EXERCISE REQUIREMENTS
All of the records below are to be printed exactly; the pictures are to be left out.
##########
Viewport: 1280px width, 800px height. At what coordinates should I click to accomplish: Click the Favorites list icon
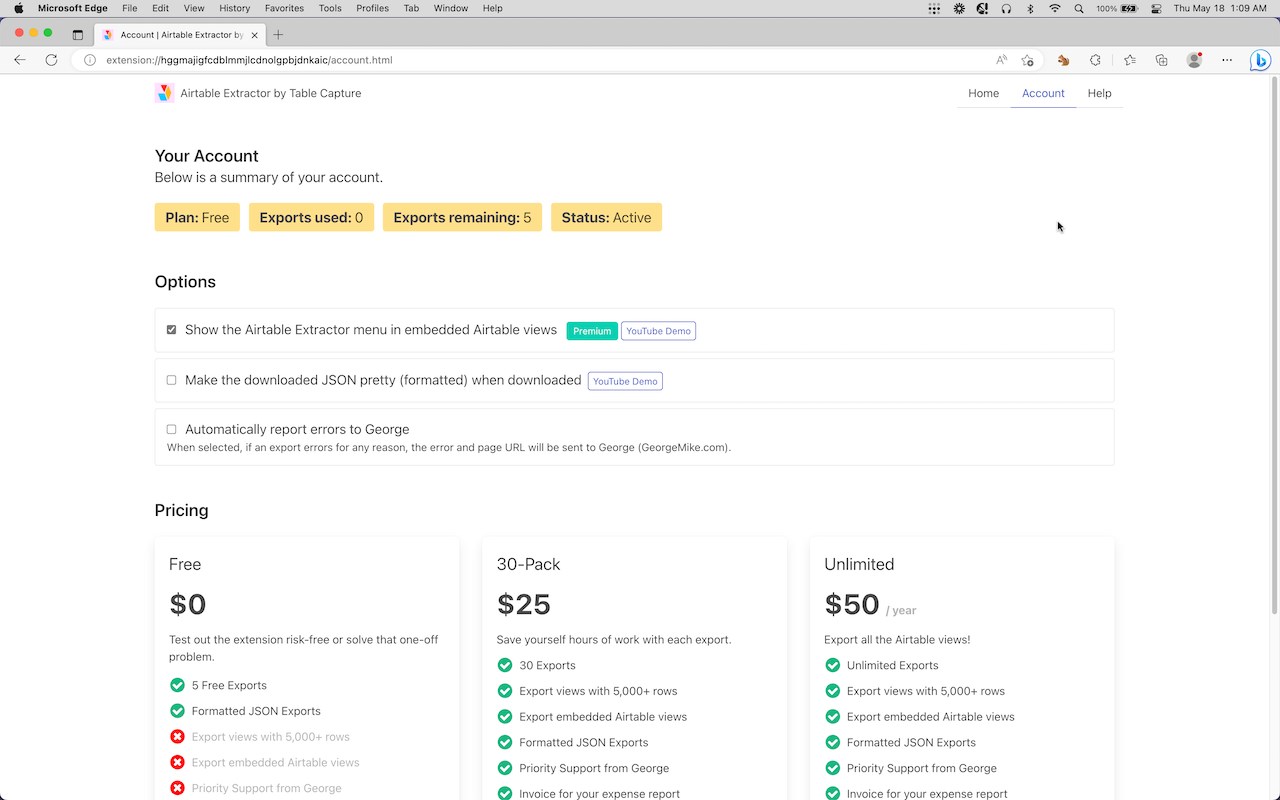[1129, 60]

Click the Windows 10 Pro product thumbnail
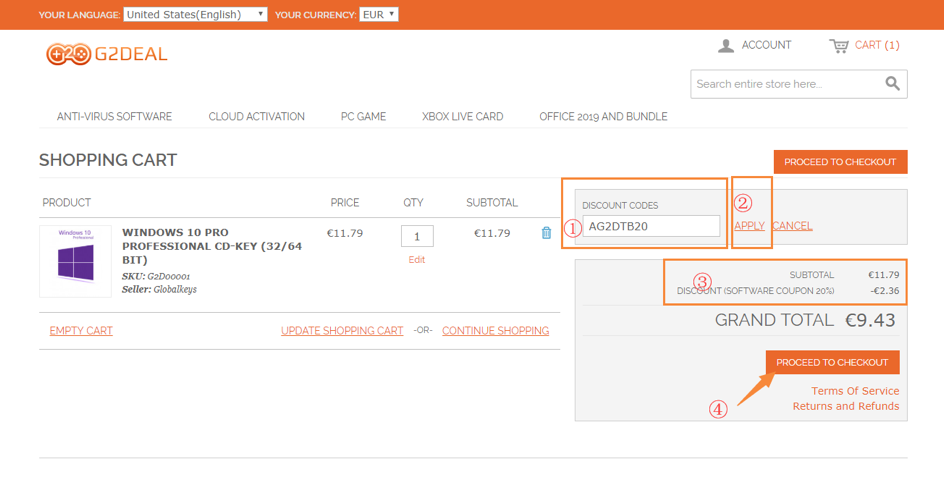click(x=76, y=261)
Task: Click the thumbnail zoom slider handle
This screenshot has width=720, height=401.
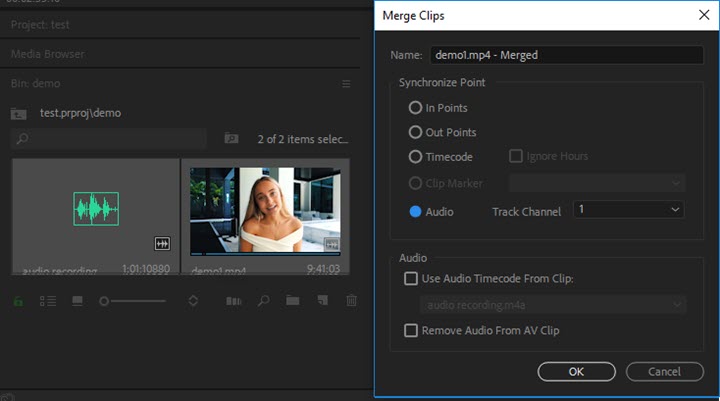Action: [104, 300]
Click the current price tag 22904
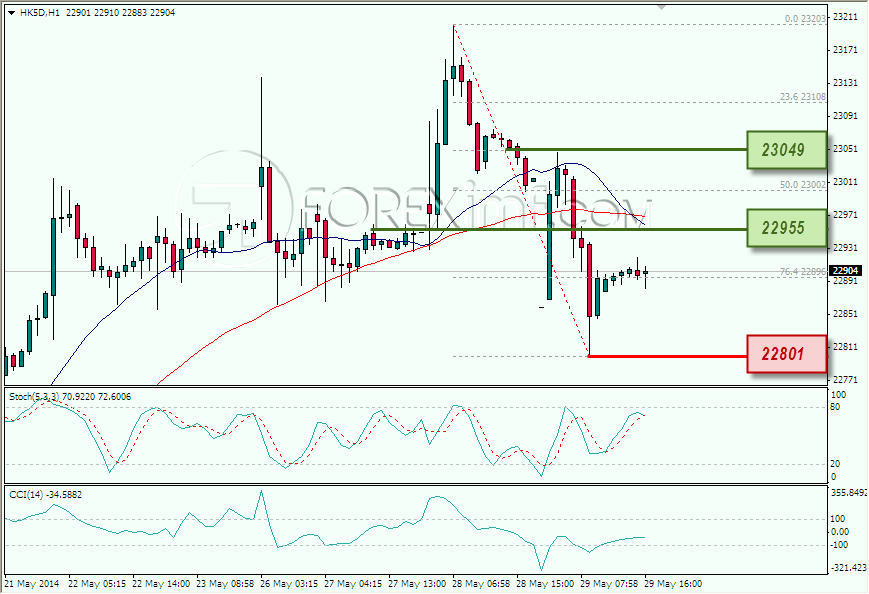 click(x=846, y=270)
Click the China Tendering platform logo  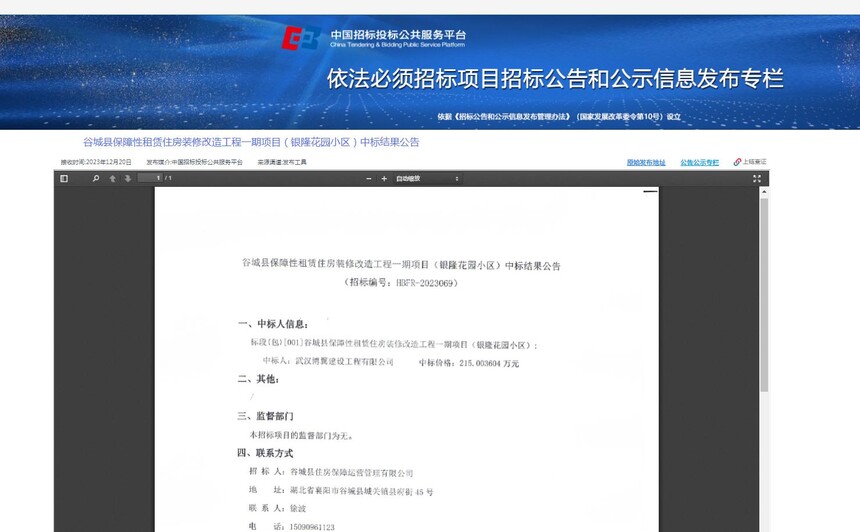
##########
EXERCISE OUTPUT
Viewport: 1280px width, 800px height. At what coordinates should I click to accomplish: Click the Favorites list icon
[1129, 60]

Click the Windows 10 Pro product thumbnail
click(x=76, y=261)
Task: Click the thumbnail zoom slider handle
This screenshot has width=720, height=401.
Action: [104, 300]
Click the current price tag 22904
 click(x=846, y=270)
Click the China Tendering platform logo  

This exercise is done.